San Ferdinando fa parte della Piana di Gioia Tauro, purtroppo nota per i circa 1.500 braccianti agricoli stranieri che popolano i casali abbandonati, la fatiscente tendopoli ministeriale e i vecchi container sparsi tra i Comuni di Rosarno, San Ferdinando e Taurianova. Secondo di dati di MEDI – Medici per i Diritti Umani – la maggior parte degli insediamenti è composta da giovani uomini con un’età media di 35 anni provenienti dai Paesi dell’Africa subsahariana occidentale, in particolare Mali, Gambia, Senegal, Ghana e Costa D′avorio. «Molti di loro vivono in Italia da diversi anni – l′88% da più di 3 – ma nonostante la lunga permanenza, continuano a trovarsi in una condizione di esclusione, precarietà occupazionale e sfruttamento». MEDU ha raggiunto per la prima volta la Piana nel 2013 e nel gennaio 2024 su Melting Pot Europa ha potuto presentare un quadro molto preciso della situazione nella Piana, dei mutamenti intercorsi in questo lasso di tempo e delle troppe false promesse: le condizioni, denuncia MEDU, «appaiono oggi ancor più grottesche e paradossali, se si accostano le immagini disumane della vita negli insediamenti informali a quelle dei campi container ultimati e mai aperti o delle palazzine disabitate confiscate alla mafia e recentemente ristrutturate per promuovere un abitare dignitoso”.
«La situazione di estremo degrado, abbandono e illegalità riscontrabile negli insediamenti informali è sintomo di un male cronico, che affligge la realtà socio-economica della Piana e al quale sembra impossibile porre rimedio. Tra commissariamenti, crisi economica e demografica, lavoro nero, illegalità diffusa, sanità al collasso, quella dei migranti e richiedenti asilo costretti a vivere in condizioni disumane per poter lavorare – spesso in nero e in condizioni di sfruttamento – alla raccolta stagionale degli agrumi, appare come una piaga vergognosa e apparentemente inguaribile. Un elemento contestuale che si ripete come le stagioni. E così, presso la tendopoli di San Ferdinando, oltre mille braccianti dormono da ottobre a marzo in tende ministeriali divenute ormai baracche coperte di plastica, senza acqua, luce e riscaldamento e a rischio continuo di incendi a causa dei fuochi che vengono accesi quotidianamente per riscaldarsi e cucinare.
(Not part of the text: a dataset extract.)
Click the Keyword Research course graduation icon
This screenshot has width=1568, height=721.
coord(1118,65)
Queste drammatiche condizioni di vita forniscono lo sfondo per giornate lavorative estenuanti, in leggero miglioramento dal punto di vista della retribuzione giornaliera, comunque caratterizzate nella maggior parte dei casi da irregolarità contrattuali e contributive, con il lavoro grigio che rappresenta la norma e il lavoro nero ampiamente diffuso (36% dei lavoratori assistiti)»
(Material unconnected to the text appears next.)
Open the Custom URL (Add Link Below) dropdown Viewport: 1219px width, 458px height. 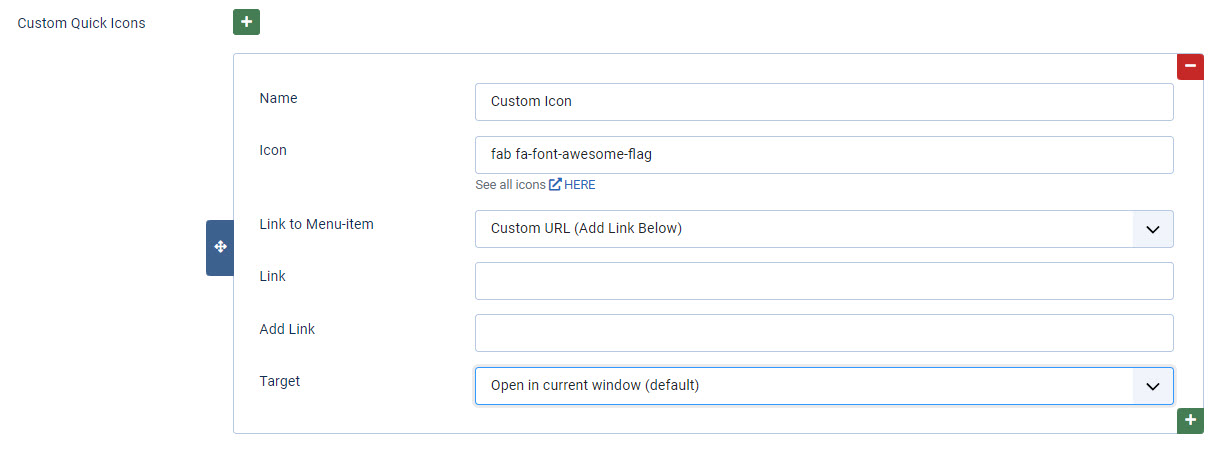(x=803, y=229)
A fronte dei ritardi e della timidezza delle iniziative istituzionali, la società civile e le realtà ecclesiali cercano di fare la loro parte. Il lavoro dei volontari coinvolti nella Mensa di san Ferdinando permette di costruire una fitta rete non solo a livello ecclesiale ma anche civile e di rispondere con più efficacia ai tanti bisogni che emergono di volta in volta. “Portiamo qualcosa che non è solo il cibo- afferma Ferdinando Bagnato, volontario Caritas –, portiamo noi stessi con il nostro sorriso e la nostra amicizia. Le persone che noi aiutiamo, soprattutto per quanto riguarda i migranti, hanno bisogno di un punto di riferimento”.
Accanto alla Mensa, la diocesi ha aperto anche l’emporio solidale Il Carrello della Condivisione, che insieme al Centro d’ascolto diocesano ascolta e cerca di rispondere ai bisogni di un territorio vivace dal punto di vista del privato sociale ed ecclesiale, ma afflitto da un’emergenza decennale che ha assunto i contorni di una crisi cronica.